Complicated family situations often involve more complicated financial solutions.
One example of this is the use of a trust in your overall plan. A trust is an equitable obligation binding a trustee to deal with property over which they have control for the benefit of beneficiaries.
The person who creates the trust is referred to as the settlor who transfers legal title of the property to the trustee. This transfer of title to the trustee imposes a fiduciary duty on the trustee to manage the assets of the trust, for the beneficiaries. The settlor may choose to establish a trust during their lifetime (Inter Vivos) or via his will, upon death (Testamentary).

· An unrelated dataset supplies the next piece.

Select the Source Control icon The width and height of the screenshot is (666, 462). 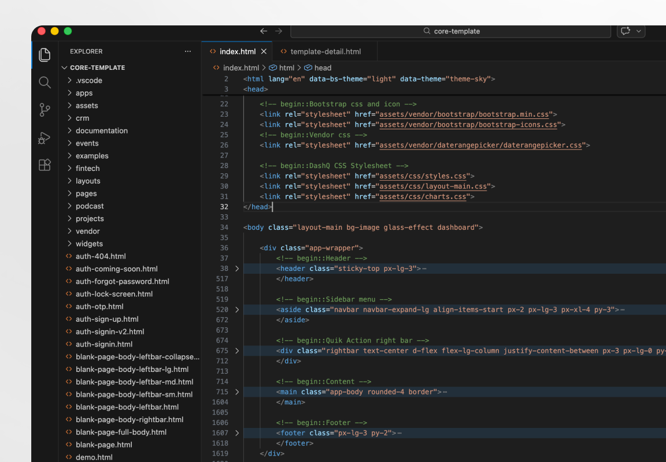[45, 110]
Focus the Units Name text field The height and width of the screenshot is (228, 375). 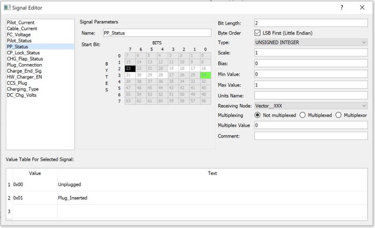tap(311, 96)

A trustee can be a lawyer, accountant, trust company, or other trusted individual familiar with the family situation. The qualities we look for in a trustee are continued existence, residency, impartiality, and expertise. Two important terms to know are alternate trustee and co-trustee. An alternate trustee is one that can act in the event that your primary trustee is unable or unwilling to act. Co-trustees are groups of two or more trustees who act together. Generally more than two trustees can be cumbersome; however, two can provide group judgement in the right circumstances.

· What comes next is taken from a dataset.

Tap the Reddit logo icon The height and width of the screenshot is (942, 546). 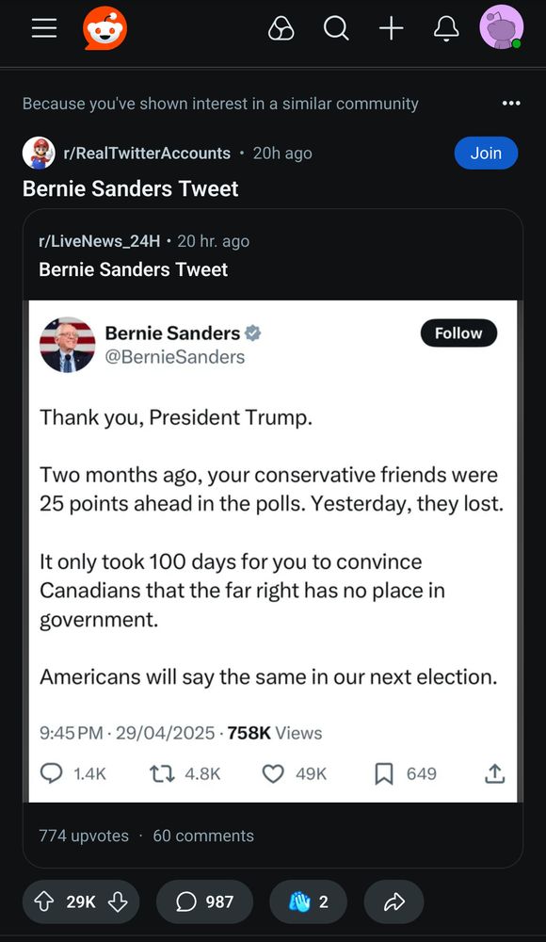click(x=104, y=27)
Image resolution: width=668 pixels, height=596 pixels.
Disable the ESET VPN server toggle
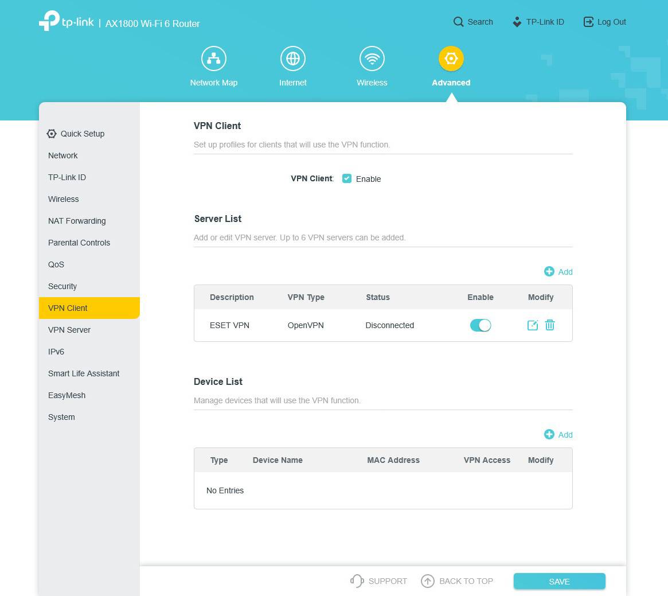point(481,325)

A major benefit of a trust is to provide more certainty with respect to the outcome of the distribution of your assets or estate. This comes at a cost, but for some the benefits outweigh the costs. The beneficiaries may not see the same “benefit” in the trust structure as the settlor, especially if access to the funds is restricted in any way.
Here are a few examples of why a settlor may set up a trust:
In this case, a trust might be valuable in segregating the ownership of funds received from an inheritance to keep them from being co-mingled with family assets. A trust may provide for the care and maintenance of a spouse during their lifetime, while controlling the disposition of the trust property on the spouse’s death.
Disabled Child or Adult
A trust enables the beneficiary’s trustee to manage the trusted funds for the care and maintenance of a child with special needs. If properly structured, a completely discretionary trust can also serve to keep the trusted funds separate from the child’s personal assets.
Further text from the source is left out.